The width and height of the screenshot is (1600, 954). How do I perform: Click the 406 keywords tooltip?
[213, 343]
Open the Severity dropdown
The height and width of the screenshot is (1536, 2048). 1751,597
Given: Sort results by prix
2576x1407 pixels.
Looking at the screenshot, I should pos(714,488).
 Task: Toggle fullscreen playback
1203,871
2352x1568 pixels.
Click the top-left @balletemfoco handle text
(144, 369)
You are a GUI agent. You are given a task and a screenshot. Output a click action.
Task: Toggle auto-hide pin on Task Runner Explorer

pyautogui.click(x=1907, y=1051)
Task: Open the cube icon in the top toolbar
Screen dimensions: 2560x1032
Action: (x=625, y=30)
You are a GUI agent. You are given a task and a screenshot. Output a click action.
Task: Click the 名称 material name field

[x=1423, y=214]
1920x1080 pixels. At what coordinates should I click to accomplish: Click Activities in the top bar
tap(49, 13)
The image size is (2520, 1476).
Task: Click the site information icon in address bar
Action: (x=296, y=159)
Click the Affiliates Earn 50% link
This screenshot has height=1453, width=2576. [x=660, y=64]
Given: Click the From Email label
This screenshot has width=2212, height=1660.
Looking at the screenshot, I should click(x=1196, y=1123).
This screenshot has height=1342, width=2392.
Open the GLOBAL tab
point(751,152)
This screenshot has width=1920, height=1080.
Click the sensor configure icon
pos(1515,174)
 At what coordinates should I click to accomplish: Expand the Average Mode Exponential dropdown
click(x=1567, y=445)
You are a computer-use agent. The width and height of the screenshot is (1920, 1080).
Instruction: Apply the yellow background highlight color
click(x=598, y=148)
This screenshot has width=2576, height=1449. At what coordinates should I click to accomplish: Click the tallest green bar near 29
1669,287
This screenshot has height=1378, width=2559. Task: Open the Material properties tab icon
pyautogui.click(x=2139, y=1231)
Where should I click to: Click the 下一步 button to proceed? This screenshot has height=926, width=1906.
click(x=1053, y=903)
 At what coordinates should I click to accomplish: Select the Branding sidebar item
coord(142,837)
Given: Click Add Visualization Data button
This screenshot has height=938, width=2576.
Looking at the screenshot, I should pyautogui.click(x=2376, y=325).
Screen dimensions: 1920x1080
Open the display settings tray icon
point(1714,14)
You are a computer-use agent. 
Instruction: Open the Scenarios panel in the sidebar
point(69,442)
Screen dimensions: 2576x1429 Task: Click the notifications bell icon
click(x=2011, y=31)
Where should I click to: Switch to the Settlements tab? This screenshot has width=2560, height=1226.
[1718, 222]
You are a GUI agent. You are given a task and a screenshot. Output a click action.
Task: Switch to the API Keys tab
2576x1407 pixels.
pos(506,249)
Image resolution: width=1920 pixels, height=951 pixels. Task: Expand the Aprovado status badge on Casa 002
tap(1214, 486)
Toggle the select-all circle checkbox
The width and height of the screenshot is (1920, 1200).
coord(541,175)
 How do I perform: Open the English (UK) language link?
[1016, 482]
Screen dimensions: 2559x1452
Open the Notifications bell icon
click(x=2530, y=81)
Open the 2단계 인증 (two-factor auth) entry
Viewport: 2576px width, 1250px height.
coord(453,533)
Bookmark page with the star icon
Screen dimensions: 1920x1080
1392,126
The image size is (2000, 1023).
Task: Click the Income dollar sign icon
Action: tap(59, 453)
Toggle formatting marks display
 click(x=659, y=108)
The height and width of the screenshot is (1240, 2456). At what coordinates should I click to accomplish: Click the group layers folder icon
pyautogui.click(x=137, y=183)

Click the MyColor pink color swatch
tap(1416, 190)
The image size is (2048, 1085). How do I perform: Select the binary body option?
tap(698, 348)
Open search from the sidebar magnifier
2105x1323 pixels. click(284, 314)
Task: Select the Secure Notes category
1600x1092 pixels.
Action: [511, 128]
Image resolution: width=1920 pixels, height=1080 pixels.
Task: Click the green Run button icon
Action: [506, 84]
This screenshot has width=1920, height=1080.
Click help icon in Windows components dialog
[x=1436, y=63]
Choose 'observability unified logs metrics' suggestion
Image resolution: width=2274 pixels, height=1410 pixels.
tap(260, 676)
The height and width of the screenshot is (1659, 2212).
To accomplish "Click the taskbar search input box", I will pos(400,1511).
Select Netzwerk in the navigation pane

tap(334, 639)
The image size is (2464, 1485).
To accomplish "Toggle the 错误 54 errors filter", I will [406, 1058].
== == ==
▸ **Work instructions**: Above are the entries; give them back verbatim.

▸ **Exercise solution**:
The width and height of the screenshot is (1600, 954). How do I perform: Click the 406 keywords tooltip?
[213, 343]
Open the Severity dropdown
The height and width of the screenshot is (1536, 2048). 1751,597
Given: Sort results by prix
2576x1407 pixels.
Looking at the screenshot, I should pos(714,488).
 Task: Toggle fullscreen playback
1203,871
2352x1568 pixels.
Click the top-left @balletemfoco handle text
(144, 369)
You are a GUI agent. You are given a task and a screenshot. Output a click action.
Task: Toggle auto-hide pin on Task Runner Explorer

pyautogui.click(x=1907, y=1051)
Task: Open the cube icon in the top toolbar
Screen dimensions: 2560x1032
Action: (x=625, y=30)
You are a GUI agent. You are given a task and a screenshot. Output a click action.
Task: Click the 名称 material name field

[x=1423, y=214]
1920x1080 pixels. At what coordinates should I click to accomplish: Click Activities in the top bar
tap(49, 13)
The image size is (2520, 1476).
Task: Click the site information icon in address bar
Action: (x=296, y=159)
Click the Affiliates Earn 50% link
This screenshot has height=1453, width=2576. [x=660, y=64]
Given: Click the From Email label
This screenshot has width=2212, height=1660.
Looking at the screenshot, I should click(x=1196, y=1123).
This screenshot has height=1342, width=2392.
Open the GLOBAL tab
point(751,152)
This screenshot has width=1920, height=1080.
Click the sensor configure icon
pos(1515,174)
 At what coordinates should I click to accomplish: Expand the Average Mode Exponential dropdown
click(x=1567, y=445)
You are a computer-use agent. The width and height of the screenshot is (1920, 1080).
Instruction: Apply the yellow background highlight color
click(x=598, y=148)
This screenshot has width=2576, height=1449. At what coordinates should I click to accomplish: Click the tallest green bar near 29
1669,287
This screenshot has height=1378, width=2559. Task: Open the Material properties tab icon
pyautogui.click(x=2139, y=1231)
Where should I click to: Click the 下一步 button to proceed? This screenshot has height=926, width=1906.
click(x=1053, y=903)
 At what coordinates should I click to accomplish: Select the Branding sidebar item
coord(142,837)
Given: Click Add Visualization Data button
This screenshot has height=938, width=2576.
Looking at the screenshot, I should pyautogui.click(x=2376, y=325).
Screen dimensions: 1920x1080
Open the display settings tray icon
point(1714,14)
You are a computer-use agent. 
Instruction: Open the Scenarios panel in the sidebar
point(69,442)
Screen dimensions: 2576x1429 Task: Click the notifications bell icon
click(x=2011, y=31)
Where should I click to: Switch to the Settlements tab? This screenshot has width=2560, height=1226.
[1718, 222]
You are a GUI agent. You are given a task and a screenshot. Output a click action.
Task: Switch to the API Keys tab
2576x1407 pixels.
pos(506,249)
Image resolution: width=1920 pixels, height=951 pixels. Task: Expand the Aprovado status badge on Casa 002
tap(1214, 486)
Toggle the select-all circle checkbox
The width and height of the screenshot is (1920, 1200).
coord(541,175)
 How do I perform: Open the English (UK) language link?
[1016, 482]
Screen dimensions: 2559x1452
Open the Notifications bell icon
click(x=2530, y=81)
Open the 2단계 인증 (two-factor auth) entry
Viewport: 2576px width, 1250px height.
coord(453,533)
Bookmark page with the star icon
Screen dimensions: 1920x1080
1392,126
The image size is (2000, 1023).
Task: Click the Income dollar sign icon
Action: tap(59, 453)
Toggle formatting marks display
 click(x=659, y=108)
The height and width of the screenshot is (1240, 2456). At what coordinates should I click to accomplish: Click the group layers folder icon
pyautogui.click(x=137, y=183)

Click the MyColor pink color swatch
tap(1416, 190)
The image size is (2048, 1085). How do I perform: Select the binary body option?
tap(698, 348)
Open search from the sidebar magnifier
2105x1323 pixels. click(284, 314)
Task: Select the Secure Notes category
1600x1092 pixels.
Action: [511, 128]
Image resolution: width=1920 pixels, height=1080 pixels.
Task: Click the green Run button icon
Action: [506, 84]
This screenshot has width=1920, height=1080.
Click help icon in Windows components dialog
[x=1436, y=63]
Choose 'observability unified logs metrics' suggestion
Image resolution: width=2274 pixels, height=1410 pixels.
tap(260, 676)
The height and width of the screenshot is (1659, 2212).
To accomplish "Click the taskbar search input box", I will pos(400,1511).
Select Netzwerk in the navigation pane

tap(334, 639)
The image size is (2464, 1485).
To accomplish "Toggle the 错误 54 errors filter", I will [406, 1058].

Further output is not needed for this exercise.